形骸朝里前行,忽見地上有五個法陣,法陣中有五口大缸,其中三個大缸中是死人,有兩個大缸空著。那三個死人腦袋膨脹,幾乎就要漲破,死狀奇異,叫人反胃。
他駭然道:“師父,不好了,他們似招了五個歸墟妖,死了三個,另外仍有兩個。”
袁蘊聞聲趕來,思索片刻,道:“猜的沒錯,他們試圖喚來五妖,有三人當場死去,歸墟妖拒絕來此。有一人被他們帶走,另一人不知到何處去了。”
形骸心生寒意,目光掃動,突然見一霧門,他道:“是這里了!那黑衣人是從此出去的。”
拉開霧門,又回到凡間,站在一小樓屋頂上,他見鎮上人來人往,頗為繁忙,心想:“那黑衣人由此出去,必有見證之人,我該找人問問!”
忽聽有許多人大呼小叫,人潮離亂,連滾帶爬的奔走起來,形骸心中一動,望向那邊,只見一團火光,一團黑氣,激烈交鋒在一塊兒,剎那間升起數丈。
形骸道:“有人交手?”睜目細看,只見掌發火焰者是那黑衣人,而那口吐黑氣者則是那被歸墟妖附體的威巨野。
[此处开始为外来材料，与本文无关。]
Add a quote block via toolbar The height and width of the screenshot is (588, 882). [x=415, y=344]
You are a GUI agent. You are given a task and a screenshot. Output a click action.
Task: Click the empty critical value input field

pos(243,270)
袁蘊哈哈笑道:“聽說這歸墟妖十分記仇,他認得這小星辰披風,知道是這群人將它帶到這可恨之地,令它難歸故土,因此一旦遇上,非報仇不可。”
形骸喜道:“真是踏破鐵鞋無覓處,得來全不費工夫。”
袁蘊道:“若非咱們追的及時,這黑衣人一死,這歸墟妖也早跑的沒了影。”
黑衣人真氣極為了得,似稍勝那川橫曲半籌,掌中火焰化作扇子,又變成屏風,一會兒阻擋,一會兒猛攻。但那歸墟妖比他更勝一籌,手指晃動,六柄漆黑飛劍來回穿梭,飛飛繞繞,劃破火焰,豎劈直刺,黑衣人滿頭大汗,將功力運至極處,卻全然落在下風。兩人真氣亂竄,傷及不少平民百姓。
袁蘊道:“我去捉那歸墟妖,你去捉那黑衣人!”說罷白光一閃,用“耳目一新”,化作兩人,那假人沖在前頭,她則遁入虛靈,悄然臨近。
形骸飛身而至,一指點中那黑衣人穴道。黑衣人全無還手之力,悶哼一聲,委頓在地。形骸再一招地獄無門,將黑衣人牢牢捉住。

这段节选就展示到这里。